SUPPLIED RECORDS: Begin
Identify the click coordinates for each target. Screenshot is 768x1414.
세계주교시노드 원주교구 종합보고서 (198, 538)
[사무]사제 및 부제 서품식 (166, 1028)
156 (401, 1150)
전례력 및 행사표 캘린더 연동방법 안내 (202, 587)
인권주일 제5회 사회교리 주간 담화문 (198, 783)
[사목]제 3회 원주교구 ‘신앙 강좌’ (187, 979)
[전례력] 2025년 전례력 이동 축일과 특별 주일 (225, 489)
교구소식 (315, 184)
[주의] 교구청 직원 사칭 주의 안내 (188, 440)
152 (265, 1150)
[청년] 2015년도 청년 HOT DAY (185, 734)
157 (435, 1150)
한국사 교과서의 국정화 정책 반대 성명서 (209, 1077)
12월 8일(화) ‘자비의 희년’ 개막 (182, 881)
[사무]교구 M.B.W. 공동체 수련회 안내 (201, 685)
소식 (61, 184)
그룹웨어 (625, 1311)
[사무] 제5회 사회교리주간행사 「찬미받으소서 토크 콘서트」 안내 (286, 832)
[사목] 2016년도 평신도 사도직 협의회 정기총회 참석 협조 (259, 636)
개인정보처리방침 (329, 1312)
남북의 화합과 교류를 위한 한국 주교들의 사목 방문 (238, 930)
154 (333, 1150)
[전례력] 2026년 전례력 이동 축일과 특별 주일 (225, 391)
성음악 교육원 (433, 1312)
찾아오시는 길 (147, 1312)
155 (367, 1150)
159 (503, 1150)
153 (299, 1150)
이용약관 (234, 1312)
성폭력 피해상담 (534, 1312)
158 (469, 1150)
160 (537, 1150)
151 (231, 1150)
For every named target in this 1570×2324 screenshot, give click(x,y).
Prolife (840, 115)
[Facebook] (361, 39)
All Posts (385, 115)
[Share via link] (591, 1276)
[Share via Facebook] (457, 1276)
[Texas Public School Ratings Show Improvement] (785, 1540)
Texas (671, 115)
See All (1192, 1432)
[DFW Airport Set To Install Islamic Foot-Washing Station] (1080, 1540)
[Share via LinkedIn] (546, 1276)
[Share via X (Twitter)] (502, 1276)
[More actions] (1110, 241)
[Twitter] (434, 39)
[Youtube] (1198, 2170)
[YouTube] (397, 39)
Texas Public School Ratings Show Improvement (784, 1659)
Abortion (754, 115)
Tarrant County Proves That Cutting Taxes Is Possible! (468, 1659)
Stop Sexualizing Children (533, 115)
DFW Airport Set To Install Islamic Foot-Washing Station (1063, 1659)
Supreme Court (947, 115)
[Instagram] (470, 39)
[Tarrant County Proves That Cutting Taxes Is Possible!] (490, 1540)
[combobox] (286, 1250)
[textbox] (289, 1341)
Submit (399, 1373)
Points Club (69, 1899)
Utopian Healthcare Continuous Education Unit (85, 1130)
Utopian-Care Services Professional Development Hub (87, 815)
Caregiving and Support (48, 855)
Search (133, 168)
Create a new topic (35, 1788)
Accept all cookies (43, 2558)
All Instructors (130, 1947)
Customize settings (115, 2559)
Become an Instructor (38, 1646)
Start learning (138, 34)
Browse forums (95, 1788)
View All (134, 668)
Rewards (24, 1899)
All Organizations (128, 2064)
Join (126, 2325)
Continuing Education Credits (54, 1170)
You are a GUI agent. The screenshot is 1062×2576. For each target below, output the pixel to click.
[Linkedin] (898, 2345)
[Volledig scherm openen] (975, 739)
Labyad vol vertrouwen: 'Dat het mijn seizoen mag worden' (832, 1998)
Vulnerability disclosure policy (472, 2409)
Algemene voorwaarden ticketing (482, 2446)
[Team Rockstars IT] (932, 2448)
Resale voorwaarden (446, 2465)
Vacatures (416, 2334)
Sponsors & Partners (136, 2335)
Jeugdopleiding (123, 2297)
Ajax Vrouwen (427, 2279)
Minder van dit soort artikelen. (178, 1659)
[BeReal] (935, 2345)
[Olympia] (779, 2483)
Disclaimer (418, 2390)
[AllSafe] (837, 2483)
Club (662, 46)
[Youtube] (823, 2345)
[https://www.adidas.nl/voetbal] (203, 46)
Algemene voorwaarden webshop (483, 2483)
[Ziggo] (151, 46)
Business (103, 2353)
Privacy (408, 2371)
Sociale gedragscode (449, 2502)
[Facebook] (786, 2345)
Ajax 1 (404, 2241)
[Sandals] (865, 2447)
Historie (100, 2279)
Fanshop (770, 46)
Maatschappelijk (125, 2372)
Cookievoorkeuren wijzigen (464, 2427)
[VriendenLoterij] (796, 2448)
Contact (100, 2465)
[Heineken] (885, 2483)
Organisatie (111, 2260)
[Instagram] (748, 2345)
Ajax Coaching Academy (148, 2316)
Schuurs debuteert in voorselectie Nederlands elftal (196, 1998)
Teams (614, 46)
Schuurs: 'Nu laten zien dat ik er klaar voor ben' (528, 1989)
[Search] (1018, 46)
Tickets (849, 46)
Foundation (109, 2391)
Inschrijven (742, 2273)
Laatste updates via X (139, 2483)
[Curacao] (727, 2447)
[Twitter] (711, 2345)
SUPPLIED RECORDS: End
### WHAT TO PRODUCE
Retype the listing above, word for word, from its first line to the line containing "[전례력] 2025년 전례력 이동 축일과 특별 주일 (225, 489)", both ends included.

### EXPECTED ANSWER
Identify the click coordinates for each target. Screenshot is 768x1414.
세계주교시노드 원주교구 종합보고서 (198, 538)
[사무]사제 및 부제 서품식 (166, 1028)
156 (401, 1150)
전례력 및 행사표 캘린더 연동방법 안내 (202, 587)
인권주일 제5회 사회교리 주간 담화문 (198, 783)
[사목]제 3회 원주교구 ‘신앙 강좌’ (187, 979)
[전례력] 2025년 전례력 이동 축일과 특별 주일 (225, 489)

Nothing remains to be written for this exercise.